Work through the records that follow and return each line containing the word "agent".

SUPPLIED RECORDS:
•••

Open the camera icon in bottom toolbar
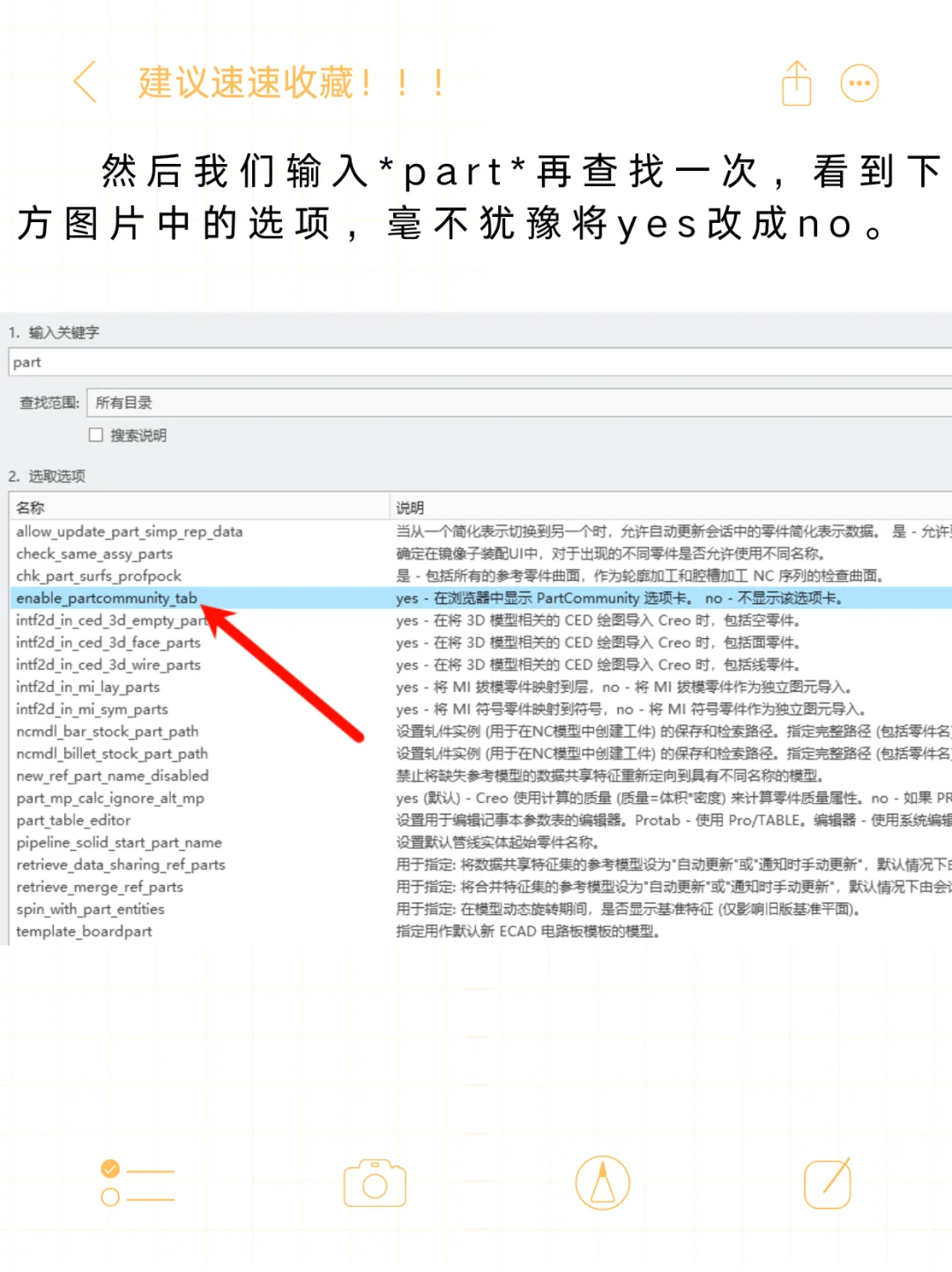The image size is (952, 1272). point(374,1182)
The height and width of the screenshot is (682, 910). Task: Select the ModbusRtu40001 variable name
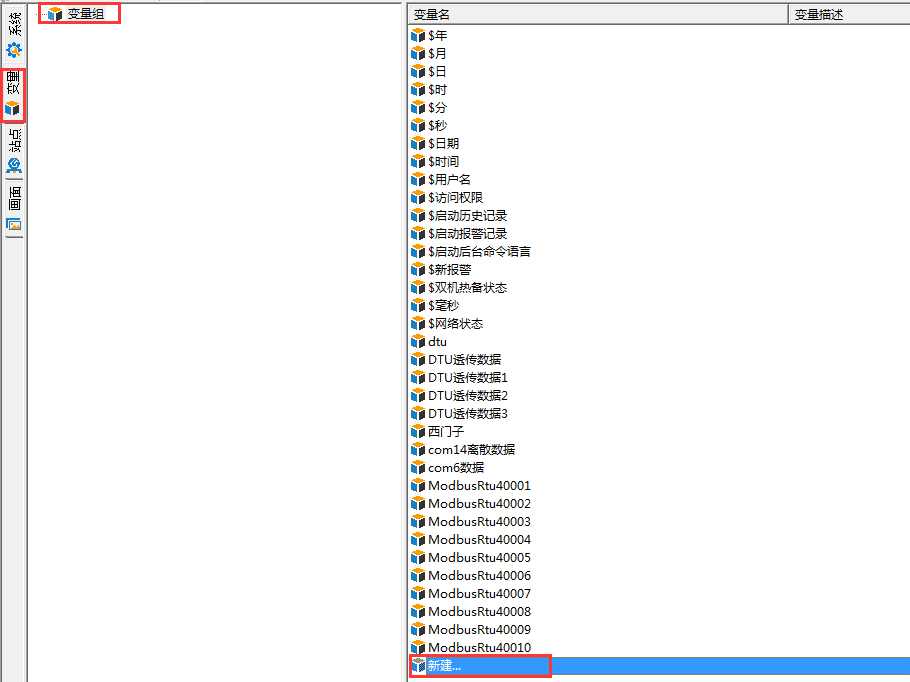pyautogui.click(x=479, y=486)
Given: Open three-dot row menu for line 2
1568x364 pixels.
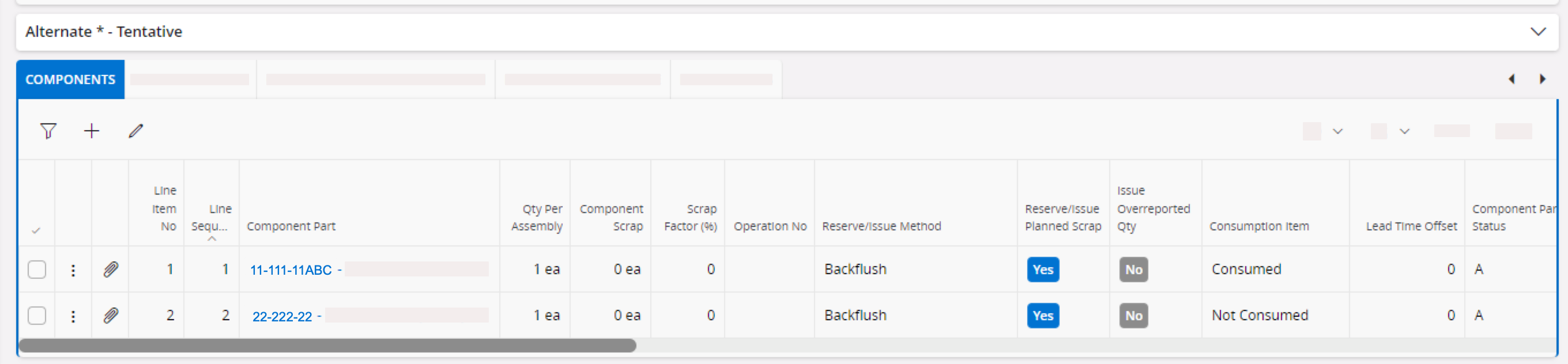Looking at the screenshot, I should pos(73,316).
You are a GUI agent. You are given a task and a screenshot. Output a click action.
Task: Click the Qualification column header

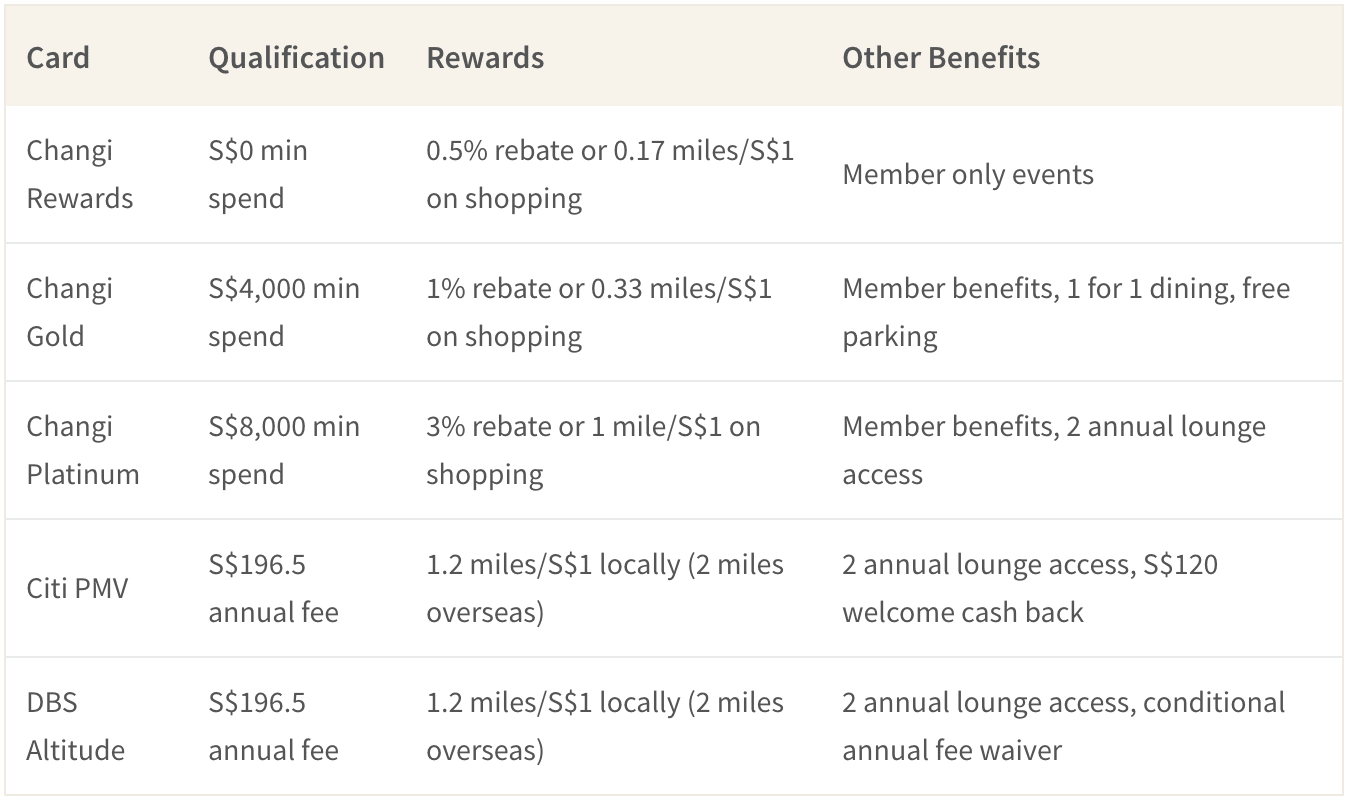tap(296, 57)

•••

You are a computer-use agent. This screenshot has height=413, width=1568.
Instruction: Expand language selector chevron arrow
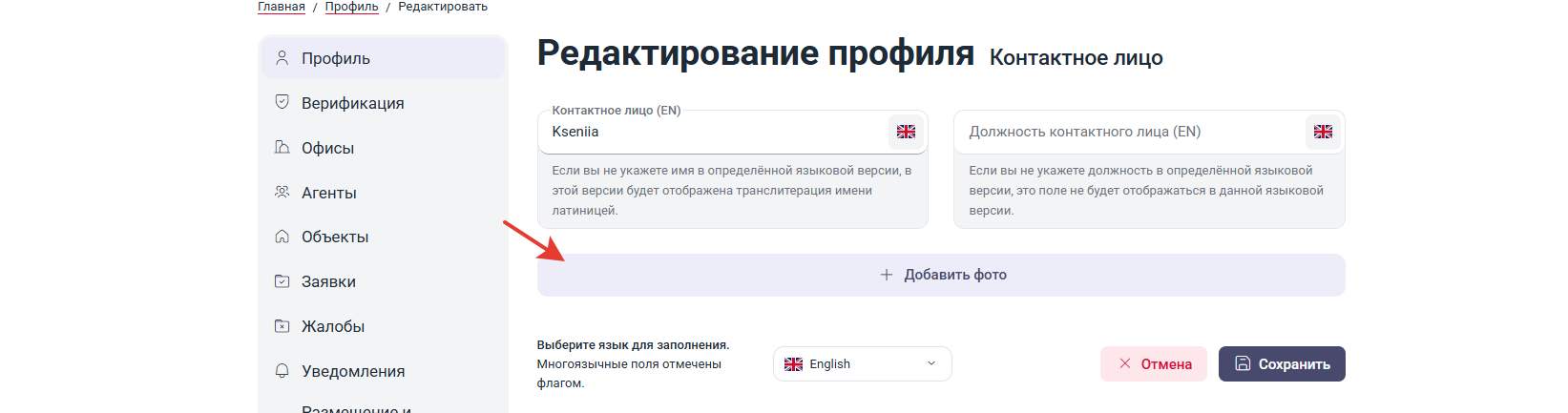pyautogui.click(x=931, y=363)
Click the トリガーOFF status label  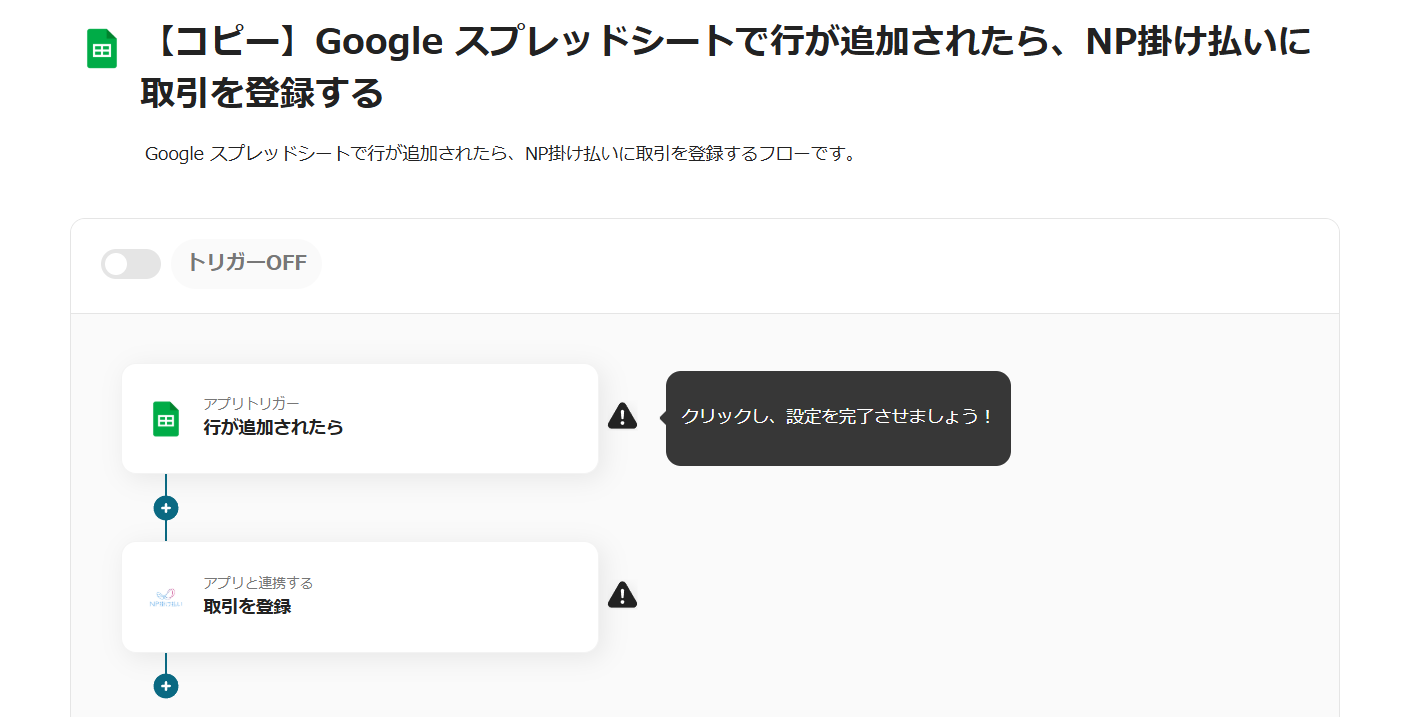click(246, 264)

•••

TASK RESPONSE:
You are a GUI agent. You are given a task and a screenshot. Output a click action.
You are a computer-use agent. This screenshot has height=413, width=1568.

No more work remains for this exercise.